Instructions to follow - The lines to copy run from the one containing "Expand the Gemeindeleben navigation item" to the last line of the entries; output those lines exactly and only them, without pictures.

Material provided -

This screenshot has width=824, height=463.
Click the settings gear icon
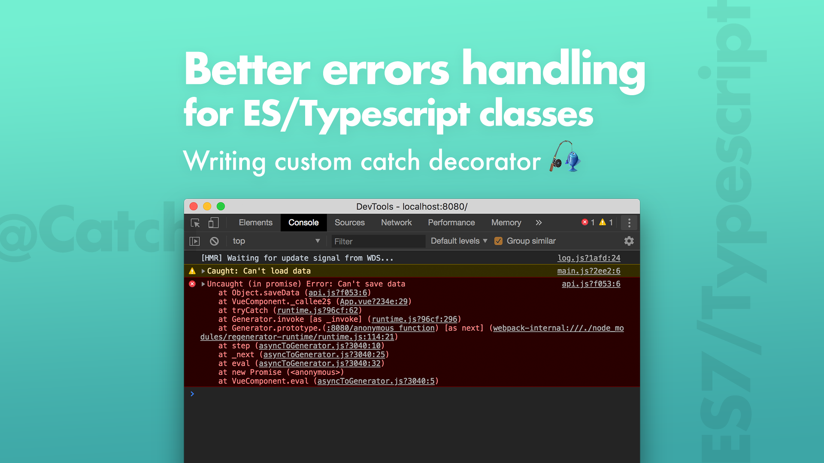[629, 241]
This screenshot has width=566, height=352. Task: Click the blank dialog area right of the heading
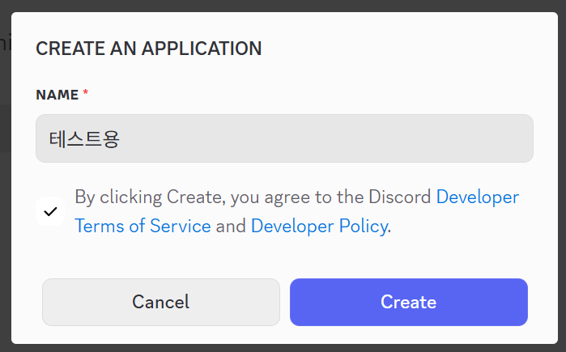[x=405, y=49]
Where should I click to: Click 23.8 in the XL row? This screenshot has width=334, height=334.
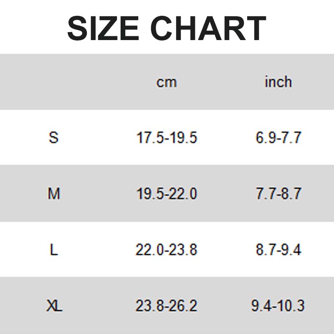click(148, 306)
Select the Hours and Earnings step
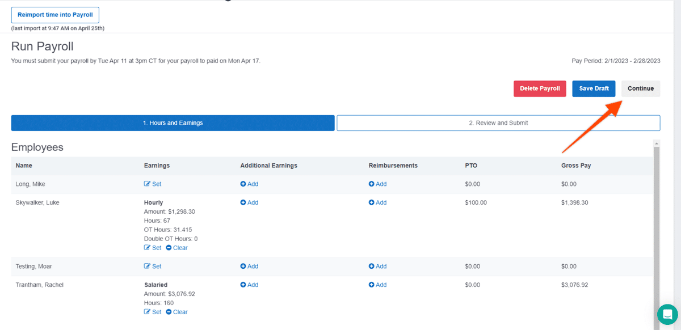Viewport: 681px width, 330px height. pos(173,123)
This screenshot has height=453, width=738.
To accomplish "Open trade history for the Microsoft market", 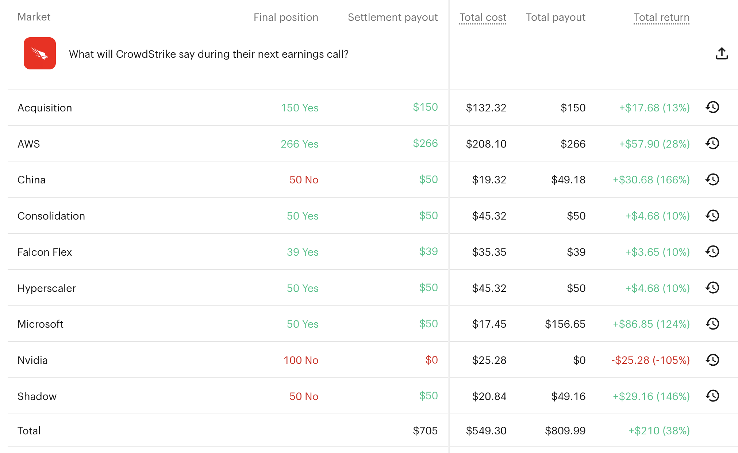I will click(712, 324).
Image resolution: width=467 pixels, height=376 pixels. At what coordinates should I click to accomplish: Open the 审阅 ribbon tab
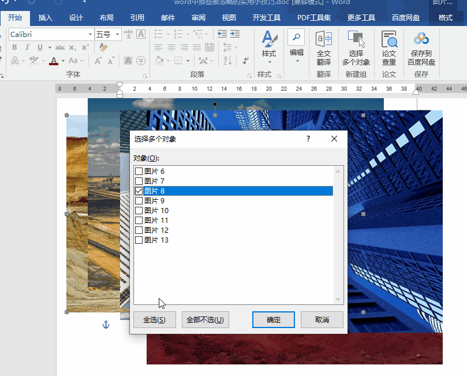tap(198, 18)
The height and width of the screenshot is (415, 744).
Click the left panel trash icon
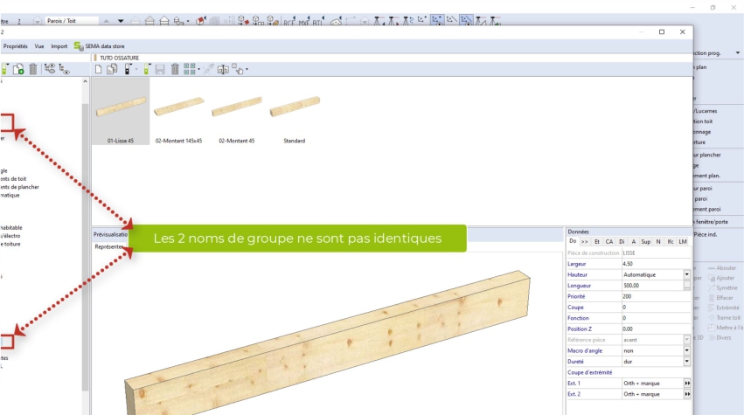32,69
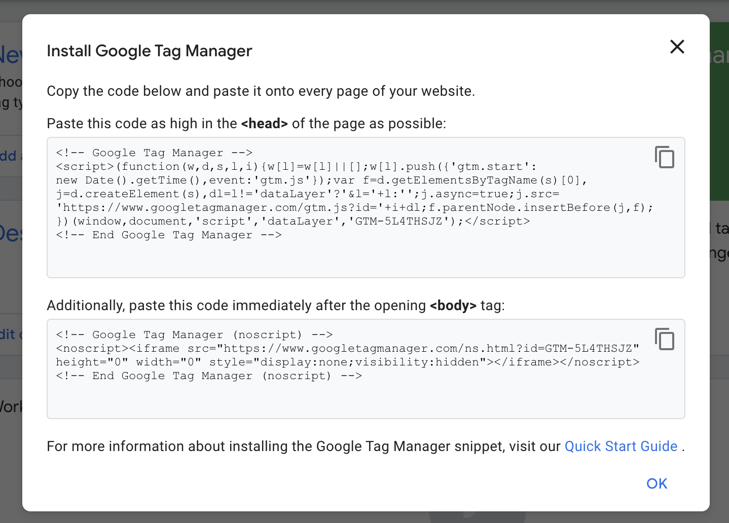The image size is (729, 523).
Task: Copy the noscript body snippet using copy icon
Action: click(664, 339)
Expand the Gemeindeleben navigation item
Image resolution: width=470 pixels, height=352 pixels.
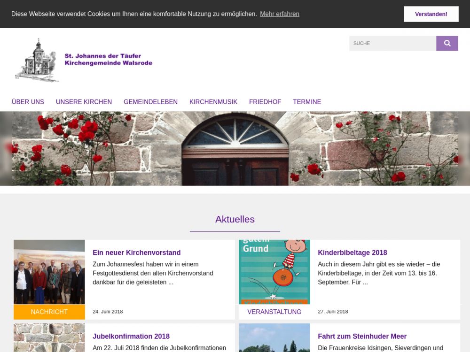150,102
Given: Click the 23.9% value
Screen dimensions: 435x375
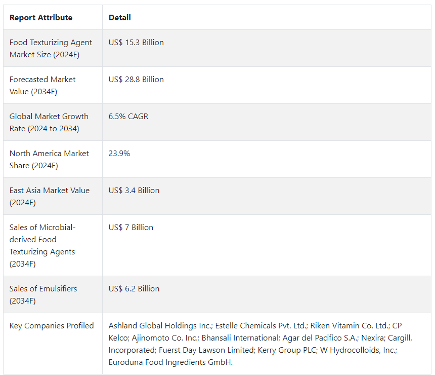Looking at the screenshot, I should (x=119, y=154).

Answer space -
Expand the Gemeindeleben navigation item
Image resolution: width=470 pixels, height=352 pixels.
150,102
Given: Click the 23.9% value
Screen dimensions: 435x375
Looking at the screenshot, I should (x=119, y=154).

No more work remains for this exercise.